[REQUIREMENT]
Nothing should appear in the answer except the lines from the one containing "1568x698 pixels." through the end of the records below, written out exactly.

[MATERIAL FOR THE TASK]
====================
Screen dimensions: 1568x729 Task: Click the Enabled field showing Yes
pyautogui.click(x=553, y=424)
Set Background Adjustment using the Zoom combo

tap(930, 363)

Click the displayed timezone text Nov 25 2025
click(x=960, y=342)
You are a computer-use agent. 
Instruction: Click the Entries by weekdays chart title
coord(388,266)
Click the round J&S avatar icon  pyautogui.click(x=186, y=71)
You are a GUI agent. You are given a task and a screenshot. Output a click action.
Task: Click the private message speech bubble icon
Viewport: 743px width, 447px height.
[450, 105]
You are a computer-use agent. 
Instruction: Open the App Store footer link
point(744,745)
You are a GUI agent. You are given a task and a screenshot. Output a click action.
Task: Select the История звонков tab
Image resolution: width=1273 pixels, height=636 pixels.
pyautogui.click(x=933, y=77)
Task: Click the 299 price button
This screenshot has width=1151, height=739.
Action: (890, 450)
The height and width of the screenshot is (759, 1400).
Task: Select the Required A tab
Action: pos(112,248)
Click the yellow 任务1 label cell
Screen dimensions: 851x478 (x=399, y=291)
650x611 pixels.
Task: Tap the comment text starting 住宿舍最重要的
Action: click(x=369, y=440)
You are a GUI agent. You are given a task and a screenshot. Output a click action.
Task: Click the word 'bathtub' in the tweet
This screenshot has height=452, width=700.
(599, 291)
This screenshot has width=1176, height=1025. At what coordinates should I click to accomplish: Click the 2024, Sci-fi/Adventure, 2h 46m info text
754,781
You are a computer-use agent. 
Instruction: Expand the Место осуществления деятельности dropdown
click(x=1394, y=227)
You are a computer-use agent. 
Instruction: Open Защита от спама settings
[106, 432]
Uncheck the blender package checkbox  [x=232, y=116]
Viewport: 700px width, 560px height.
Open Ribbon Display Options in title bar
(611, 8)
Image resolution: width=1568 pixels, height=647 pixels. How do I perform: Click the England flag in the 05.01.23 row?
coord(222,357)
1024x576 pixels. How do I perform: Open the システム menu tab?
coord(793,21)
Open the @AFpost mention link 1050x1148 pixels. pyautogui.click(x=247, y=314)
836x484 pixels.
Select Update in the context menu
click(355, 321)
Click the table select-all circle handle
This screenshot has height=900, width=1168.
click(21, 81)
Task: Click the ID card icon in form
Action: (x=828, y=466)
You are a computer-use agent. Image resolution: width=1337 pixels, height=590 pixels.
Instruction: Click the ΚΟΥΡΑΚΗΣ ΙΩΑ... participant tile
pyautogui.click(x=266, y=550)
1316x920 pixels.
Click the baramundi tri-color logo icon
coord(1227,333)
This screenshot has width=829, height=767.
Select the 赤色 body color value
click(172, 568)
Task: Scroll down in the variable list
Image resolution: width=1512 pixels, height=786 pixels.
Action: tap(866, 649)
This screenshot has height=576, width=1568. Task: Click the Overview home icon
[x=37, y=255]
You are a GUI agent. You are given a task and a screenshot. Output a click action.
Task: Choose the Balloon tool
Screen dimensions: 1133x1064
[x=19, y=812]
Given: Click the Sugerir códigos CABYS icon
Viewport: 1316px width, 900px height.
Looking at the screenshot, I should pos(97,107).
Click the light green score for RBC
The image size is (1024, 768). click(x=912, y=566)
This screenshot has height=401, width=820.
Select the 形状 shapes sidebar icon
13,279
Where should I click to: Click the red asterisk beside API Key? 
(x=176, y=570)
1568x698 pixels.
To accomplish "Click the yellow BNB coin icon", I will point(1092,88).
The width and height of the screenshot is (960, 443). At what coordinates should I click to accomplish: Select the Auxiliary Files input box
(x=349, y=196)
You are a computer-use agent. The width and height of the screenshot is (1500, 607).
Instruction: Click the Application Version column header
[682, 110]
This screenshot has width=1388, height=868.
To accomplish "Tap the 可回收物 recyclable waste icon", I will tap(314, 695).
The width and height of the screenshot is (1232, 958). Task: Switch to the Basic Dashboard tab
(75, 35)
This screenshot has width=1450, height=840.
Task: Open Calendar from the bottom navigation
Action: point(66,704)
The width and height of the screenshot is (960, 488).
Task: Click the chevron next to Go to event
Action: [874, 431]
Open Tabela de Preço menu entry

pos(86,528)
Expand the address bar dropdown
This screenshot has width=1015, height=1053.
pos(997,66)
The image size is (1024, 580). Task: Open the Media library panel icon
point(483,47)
====================
[RESPONSE TO THIS TASK]
1568x698 pixels.
To accomplish "Click the yellow BNB coin icon", I will point(1092,88).
The width and height of the screenshot is (960, 443). At what coordinates should I click to accomplish: Select the Auxiliary Files input box
(x=349, y=196)
You are a computer-use agent. The width and height of the screenshot is (1500, 607).
Instruction: Click the Application Version column header
[682, 110]
This screenshot has width=1388, height=868.
To accomplish "Tap the 可回收物 recyclable waste icon", I will tap(314, 695).
The width and height of the screenshot is (1232, 958). Task: Switch to the Basic Dashboard tab
(75, 35)
This screenshot has width=1450, height=840.
Task: Open Calendar from the bottom navigation
Action: point(66,704)
The width and height of the screenshot is (960, 488).
Task: Click the chevron next to Go to event
Action: [874, 431]
Open Tabela de Preço menu entry

pos(86,528)
Expand the address bar dropdown
This screenshot has width=1015, height=1053.
pos(997,66)
The image size is (1024, 580). Task: Open the Media library panel icon
point(483,47)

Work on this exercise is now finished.